Bäckstedt’s arrival has also led to a reinvention of the team’s roster, with an investment in younger talent for this season. “Maggy has had a great influence on our team and the fact we changed our roster quite aggressively,” Niewiadoma explained, speaking at the end of the Tour. ‘We have a lot of young riders who bring amazing spirit to the team, they show feistiness and fierce vibes. I think that having Magnus and also new riders coming to the team changed the whole dynamic. When you have the same people working for many years you can get in the same pattern and miss extra triggers that make you want to aim for more.”Image: ASO/Thomas Maheux

Niewiadoma notes that having young riders on her team not only gives them a chance to learn from the more experienced riders, but is an asset to her own personal development. “I love working with young riders and as they have this different energy, they calculate less, they worry about less, they see less obstacles and that helps me because I feel like after spending so many years in the women’s peloton you see more crashes, you experience more failures and your confidence drops,” Niewiadoma explained.

“Being around young riders allows you to go back to old times which I really love. I think helping them by sharing my experience and knowledge helps them but also that helps myself because I can talk about things out loud and understand them better.”

It was clear when wandering through the team buses at the Tour that Canyon//SRAM are a team with a strong spirit and energetic vibe. It was rare to see the riders not laughing and chatting to each other before and after each stage, something that Niewiadoma sees as an asset to each rider’s mental health throughout the race.

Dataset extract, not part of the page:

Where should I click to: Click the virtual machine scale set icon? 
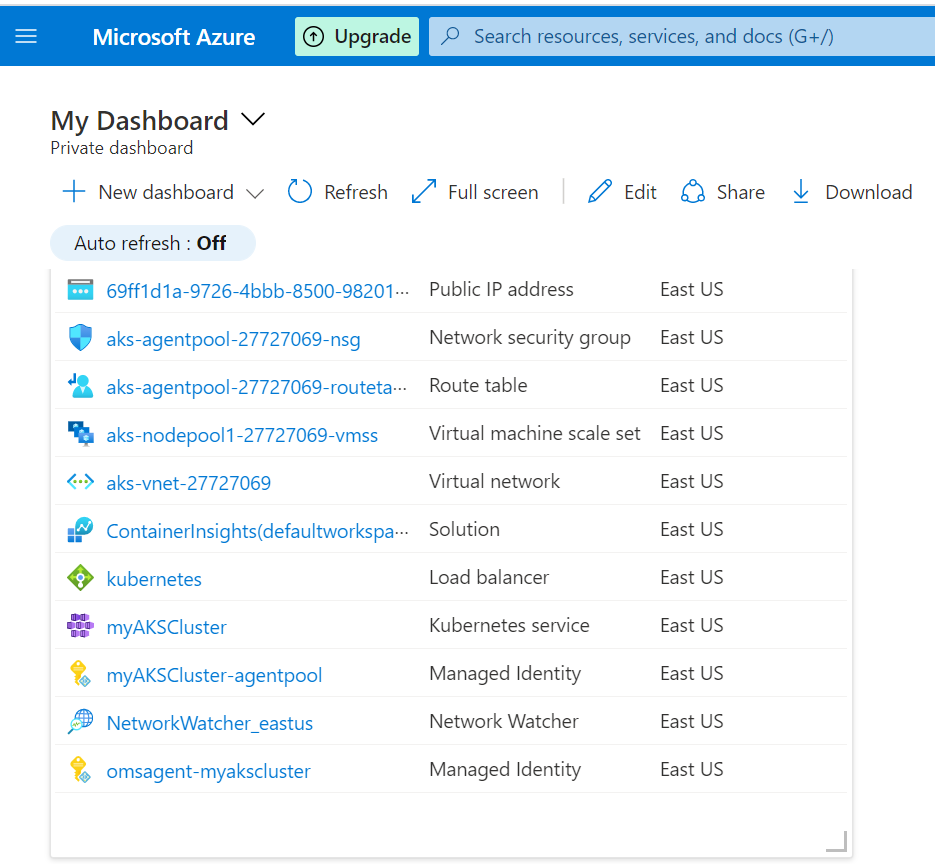coord(80,434)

“Having them around me this week, the whole team was always in a good spirit, we were always trying to aim for more even though we had days where we felt like we messed up by missing a big breakaway. No one took it badly, no one took offence, we just said, okay we will change it the next day, or we will turn it into a joke. I feel that we were very relaxed and achieved big goals but without stress or any nervousness. Also Ricarda’s victory really boosted the team’s mood and confidence.”

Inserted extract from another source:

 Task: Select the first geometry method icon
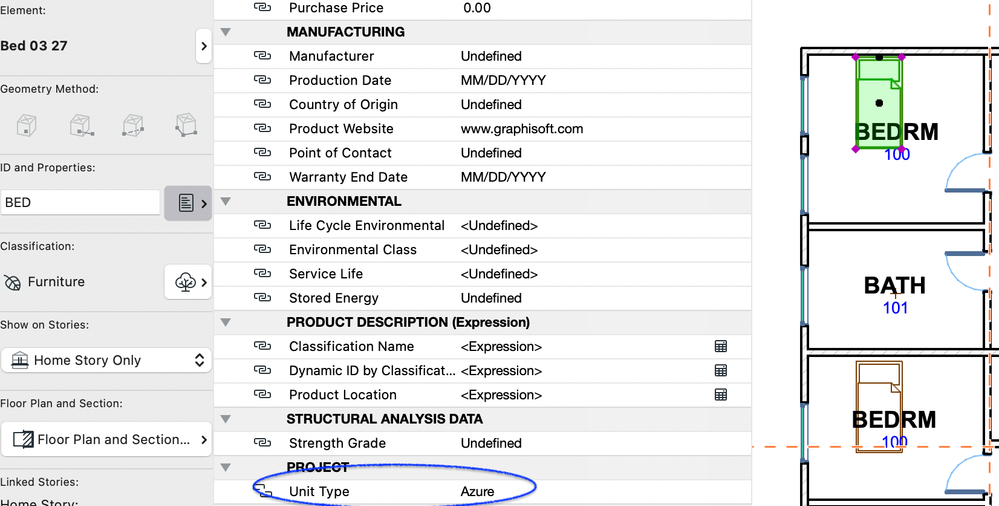pos(28,126)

Ricarda Bauernfeind is a rider who has come through the Canyon//SRAM Generation development programme for under-23 riders, spending the 2022 season as part of that outfit before graduating to the WorldTour team in 2023. She is not the only rider to see success following this pathway; Antonia Niedermaier is another rider who has flourished after a season with the Generation project, securing a surprise win on stage five on stage five of the Giro d’Italia Donne a few weeks ago, ahead of world champion Annemiek van Vleuten.

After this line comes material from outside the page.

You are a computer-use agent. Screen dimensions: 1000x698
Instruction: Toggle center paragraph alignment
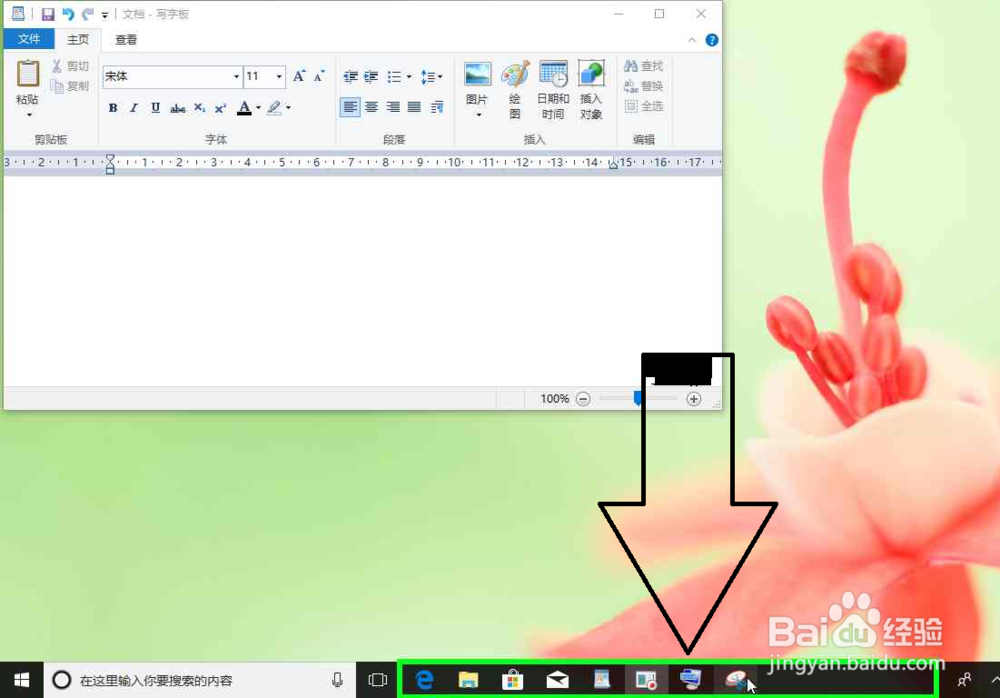tap(371, 107)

“I think it’s amazing that we have the Canyon//SRAM Generation team for the young riders. It allows them to develop slowly and gradually. I think that with the current, extremely high, racing level, it’s super hard to turn from junior to elite and race with us and feel like you belong where you want to belong,” Niewiadoma said. “So without the Generation team, I think it would be a challenge for young riders. For Antonia and Ricarda, having one year where they could transition from racing in their own countries to racing abroad but slowly and gradually, not straight away with the extremely high level, allowed them to also work out their training and take everything step by step. A lot of girls may make the mistake of riding six or seven hours and trying to do it because that’s what they think they need to do to win a race. Slow steps are important in every rider’s growth.”

In an era of the sport where we are seeing super teams such as SD Worx scooping up the biggest riders to their roster, Canyon//SRAM is the perfect example of a squad doing things differently, starting development from the ground up. Their performances last week at the Tour de France Femmes have proved the value of a strong team bond, good leadership and self-belief and are just the start of what looks like will be an exciting new chapter for the team.

As Niewiadoma herself says: “We always had the mindset that we would come here and do our best and grab every opportunity.”